Se olharmos para Paris, metade das medalhas está associada à construção de Centros de Alto Rendimento, canoagem e ciclismo de pista. Há uma correlação entre infraestruturas e resultados que aparecem, por norma 10 a 15 anos depois?
É importante ressalvar a componente que referiu. O período que leva a que um atleta possa ser atleta olímpico e possa realmente lutar por medalhas, são os tais 10, 12, 15 anos. O investimento feito agora vai ter efeitos daqui a 10, 12, 15 anos. E os CAR que foram construídos começam a dar resultados.
O professor José Manuel Constantino era uma figura ímpar, tinha uma densidade cultural e é insubstituível. Atrevo-me a dizer que é um desafio enorme para quem se apresenta como candidato.
Referiu no início da entrevista que a sucessão em curso no COP é um dos desafios para o ciclo Los Angeles2028. Como analisa este momento?
Tive o privilégio de acompanhar o trabalho realizado pelo professor José Manuel Constantino e a sua equipa e de ter estado nos dois últimos ciclos olímpicos, primeiro como Presidente da Comissão Olímpica, no ciclo para Tóquio2020 e depois como Vogal da Comissão Executiva, no ciclo para Paris2024.
É justo que se diga, com base numa conceção do desporto, foi fascinante de seguir. Conseguimos, digo no plural, sob a batuta do professor José Manuel Constantino, trazer novamente resultados de revelo para o desporto nacional. Por isso, há aqui um sentido de responsabilidade daqueles que estiveram envolvidos ao longo destes anos na prossecução deste programa de poder, no fundo, perpetuar e melhorar.
Pelo que diz, gostaria que a linha de José Manuel Constantino se mantivesse?
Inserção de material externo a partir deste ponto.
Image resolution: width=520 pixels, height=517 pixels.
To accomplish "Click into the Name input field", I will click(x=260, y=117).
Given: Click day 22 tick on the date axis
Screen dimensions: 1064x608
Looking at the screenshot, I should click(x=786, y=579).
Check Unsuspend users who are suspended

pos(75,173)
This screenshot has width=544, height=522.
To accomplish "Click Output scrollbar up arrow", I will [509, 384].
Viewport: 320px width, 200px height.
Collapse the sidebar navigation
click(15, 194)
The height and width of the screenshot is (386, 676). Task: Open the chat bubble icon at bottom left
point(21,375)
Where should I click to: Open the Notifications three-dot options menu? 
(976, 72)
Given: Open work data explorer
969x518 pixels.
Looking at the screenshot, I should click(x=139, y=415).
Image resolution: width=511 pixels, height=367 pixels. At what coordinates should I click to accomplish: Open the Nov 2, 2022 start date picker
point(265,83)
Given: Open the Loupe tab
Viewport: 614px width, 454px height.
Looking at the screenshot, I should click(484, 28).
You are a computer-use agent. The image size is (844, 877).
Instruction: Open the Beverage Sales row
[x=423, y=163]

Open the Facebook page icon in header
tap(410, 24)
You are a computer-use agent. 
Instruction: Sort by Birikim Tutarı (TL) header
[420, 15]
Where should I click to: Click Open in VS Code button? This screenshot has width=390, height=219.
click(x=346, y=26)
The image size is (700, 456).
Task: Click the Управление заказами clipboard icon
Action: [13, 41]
O professor José Manuel Constantino era uma figura ímpar, tinha uma densidade cultural e é insubstituível. Atrevo-me a dizer que é um desafio enorme para quem se apresenta como candidato. Dito isto, saúdo, acima de tudo, a coragem de José Manuel Araújo em aceitar o desafio. É uma pessoa com quem tenho lidado ao longo dos últimos anos e que tem, realmente, esta perspetiva de responsabilidade, tem uma relação muito boa com as federações, uma sensibilidade muito particular em relação aos diversos desportos que compõem o universo olímpico, mas não só. Não tem um arco político por trás. E se conseguir criar à sua volta uma equipa que, no fundo, possa continuar a aprofundar este projeto, tenho a certeza de que o legado de José Manuel Constantino continuará no próximo ciclo e, quem sabe, mais para a frente.